▸ **Work required**
Write out the entire listing below exactly as it appears, minus any pictures.

▸ **Records to process**

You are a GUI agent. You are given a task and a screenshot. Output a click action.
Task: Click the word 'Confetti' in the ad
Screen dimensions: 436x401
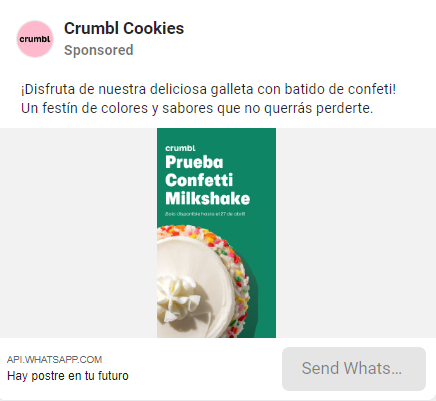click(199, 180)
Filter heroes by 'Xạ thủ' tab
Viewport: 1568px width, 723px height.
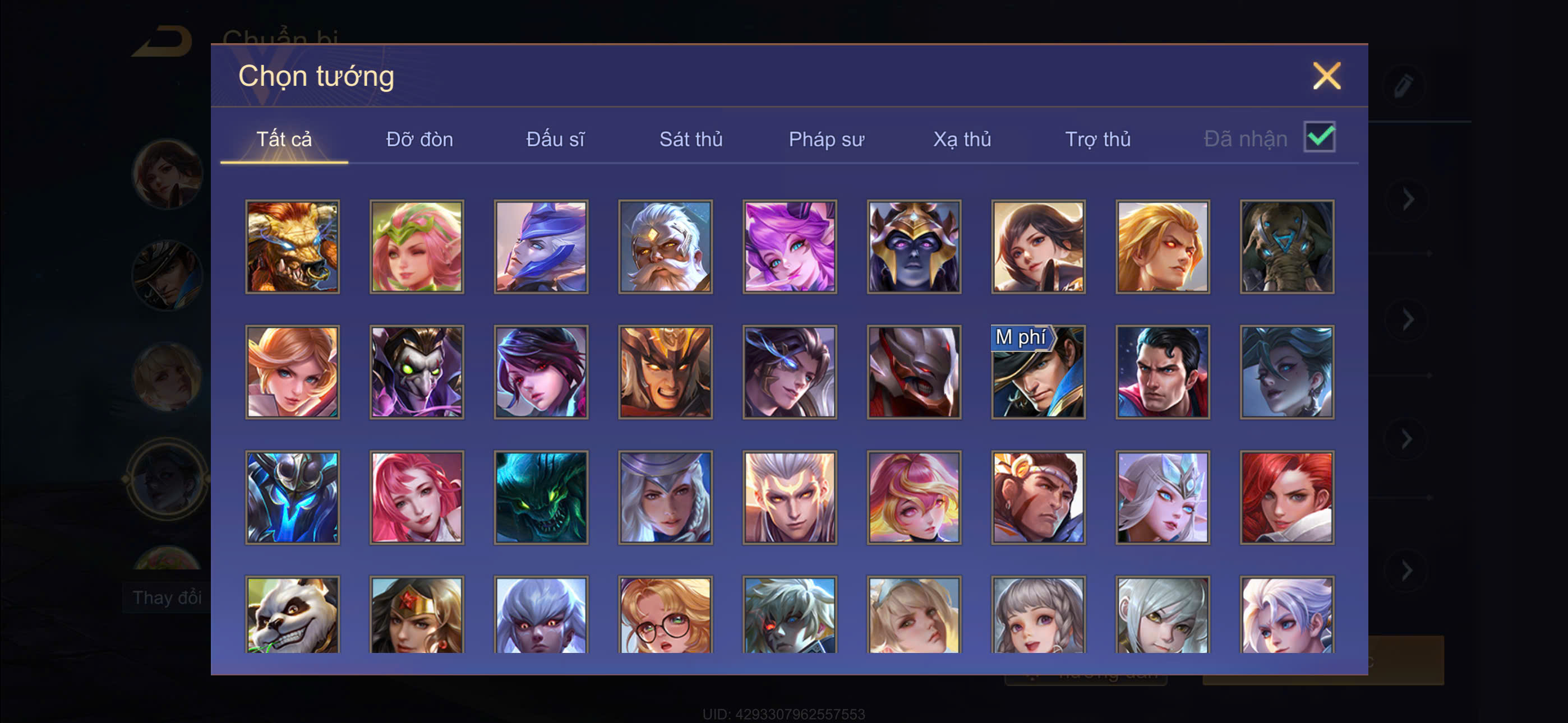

▸ **Written solution**
You are a GUI agent. You are given a task and a screenshot. Output a click action.
Task: Click the word 'Confetti' in the ad
Screen dimensions: 436x401
click(199, 180)
Filter heroes by 'Xạ thủ' tab
Viewport: 1568px width, 723px height.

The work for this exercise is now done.